As a healthcare financial leader, predicting financial success under the One Big Beautiful Bill Act (OBBBA), signed into law on July 4, 2025, requires modeling the impacts on revenue streams, costs, and overall profitability for healthcare entities, including hospitals, providers, and insurers. Based on the Act’s key healthcare provisions, such as $1 trillion in Medicaid cuts over 10 years (effective primarily from 2028), work requirements reducing Medicaid enrollment, limits on provider taxes and state-directed payments, a 20% reduction in Affordable Care Act (ACA) premium tax credits, partial expansions of Health Savings Accounts (HSAs), exclusions for orphan drugs in Medicare price negotiations, and a $50 billion Rural Health Transformation Fund, the model focuses on net income as the primary metric of financial success.
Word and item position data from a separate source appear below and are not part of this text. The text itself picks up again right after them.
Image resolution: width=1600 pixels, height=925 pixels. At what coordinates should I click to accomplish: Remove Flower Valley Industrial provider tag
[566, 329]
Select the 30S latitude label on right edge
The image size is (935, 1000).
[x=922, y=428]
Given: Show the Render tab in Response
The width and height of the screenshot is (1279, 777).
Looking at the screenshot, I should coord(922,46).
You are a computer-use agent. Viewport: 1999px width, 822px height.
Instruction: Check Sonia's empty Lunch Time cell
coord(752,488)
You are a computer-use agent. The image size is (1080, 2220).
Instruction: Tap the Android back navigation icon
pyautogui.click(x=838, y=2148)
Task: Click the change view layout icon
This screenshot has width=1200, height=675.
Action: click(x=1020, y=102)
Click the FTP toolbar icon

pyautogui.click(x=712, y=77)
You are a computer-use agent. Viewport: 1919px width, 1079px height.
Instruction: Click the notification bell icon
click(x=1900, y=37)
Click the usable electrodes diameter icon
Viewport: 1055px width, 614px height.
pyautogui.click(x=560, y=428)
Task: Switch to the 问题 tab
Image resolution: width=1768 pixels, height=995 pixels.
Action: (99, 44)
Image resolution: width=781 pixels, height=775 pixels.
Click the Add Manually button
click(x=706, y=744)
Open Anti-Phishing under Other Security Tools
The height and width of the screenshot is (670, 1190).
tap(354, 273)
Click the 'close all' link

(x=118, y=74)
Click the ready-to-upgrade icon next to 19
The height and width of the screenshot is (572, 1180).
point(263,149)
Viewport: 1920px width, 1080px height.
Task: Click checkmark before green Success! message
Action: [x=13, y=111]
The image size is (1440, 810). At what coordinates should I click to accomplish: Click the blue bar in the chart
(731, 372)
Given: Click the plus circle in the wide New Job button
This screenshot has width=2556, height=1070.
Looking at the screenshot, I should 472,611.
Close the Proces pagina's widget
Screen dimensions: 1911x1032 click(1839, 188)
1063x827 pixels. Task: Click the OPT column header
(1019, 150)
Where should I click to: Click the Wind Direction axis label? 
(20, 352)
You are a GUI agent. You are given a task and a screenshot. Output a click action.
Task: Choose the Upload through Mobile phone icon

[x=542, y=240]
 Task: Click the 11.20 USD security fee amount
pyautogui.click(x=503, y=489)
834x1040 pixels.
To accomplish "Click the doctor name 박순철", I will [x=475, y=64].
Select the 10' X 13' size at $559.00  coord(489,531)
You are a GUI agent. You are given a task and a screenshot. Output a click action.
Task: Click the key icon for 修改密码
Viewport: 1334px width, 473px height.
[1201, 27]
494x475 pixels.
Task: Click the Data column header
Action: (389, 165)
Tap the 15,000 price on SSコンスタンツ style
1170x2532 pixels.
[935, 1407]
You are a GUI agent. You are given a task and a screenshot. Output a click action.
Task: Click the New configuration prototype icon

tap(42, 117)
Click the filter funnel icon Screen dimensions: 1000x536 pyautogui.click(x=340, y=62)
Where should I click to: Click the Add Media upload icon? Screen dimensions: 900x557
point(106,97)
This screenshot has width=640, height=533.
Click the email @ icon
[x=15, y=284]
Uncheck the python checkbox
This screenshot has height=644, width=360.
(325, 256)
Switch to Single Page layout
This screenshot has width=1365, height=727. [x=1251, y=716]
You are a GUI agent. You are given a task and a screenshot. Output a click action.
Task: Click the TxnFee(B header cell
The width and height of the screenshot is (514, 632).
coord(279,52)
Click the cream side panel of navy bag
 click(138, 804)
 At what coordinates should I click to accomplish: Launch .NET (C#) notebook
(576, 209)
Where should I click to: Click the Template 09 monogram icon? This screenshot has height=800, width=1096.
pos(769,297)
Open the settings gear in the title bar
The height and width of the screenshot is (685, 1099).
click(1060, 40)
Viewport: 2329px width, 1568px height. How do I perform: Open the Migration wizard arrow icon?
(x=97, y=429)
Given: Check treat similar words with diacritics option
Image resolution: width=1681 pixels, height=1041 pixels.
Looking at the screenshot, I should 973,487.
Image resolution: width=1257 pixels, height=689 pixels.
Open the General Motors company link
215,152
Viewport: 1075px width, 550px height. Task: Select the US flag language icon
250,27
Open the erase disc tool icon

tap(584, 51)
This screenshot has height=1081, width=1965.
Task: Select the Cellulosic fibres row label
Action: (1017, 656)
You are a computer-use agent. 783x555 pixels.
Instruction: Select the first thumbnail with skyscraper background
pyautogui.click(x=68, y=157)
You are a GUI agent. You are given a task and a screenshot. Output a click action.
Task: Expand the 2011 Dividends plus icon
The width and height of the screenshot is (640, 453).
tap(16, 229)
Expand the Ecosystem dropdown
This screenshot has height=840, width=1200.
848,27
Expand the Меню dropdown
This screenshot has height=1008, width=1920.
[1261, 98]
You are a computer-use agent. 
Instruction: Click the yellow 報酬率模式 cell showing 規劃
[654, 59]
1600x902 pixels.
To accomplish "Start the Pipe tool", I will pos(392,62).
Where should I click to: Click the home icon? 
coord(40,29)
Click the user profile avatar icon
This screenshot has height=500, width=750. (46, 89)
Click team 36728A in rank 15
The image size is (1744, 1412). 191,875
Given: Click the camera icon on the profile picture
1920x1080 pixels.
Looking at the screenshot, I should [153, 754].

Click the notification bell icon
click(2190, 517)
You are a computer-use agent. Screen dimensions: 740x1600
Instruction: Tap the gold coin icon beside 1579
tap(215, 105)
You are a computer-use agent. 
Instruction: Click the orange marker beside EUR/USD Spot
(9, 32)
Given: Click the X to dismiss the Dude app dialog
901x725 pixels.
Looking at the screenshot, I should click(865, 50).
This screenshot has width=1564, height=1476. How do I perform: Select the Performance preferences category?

The model is a discounted cash flow (DCF)-based forecasting framework over a 10-year horizon (2026–2035), incorporating phased implementation of changes. It assumes a hospital or provider system as the entity, with adjustable variables for customization (e.g., payer mix). Financial success is defined as a positive net present value (NPV) of profits or sustained profit margins above a threshold (e.g., 5%).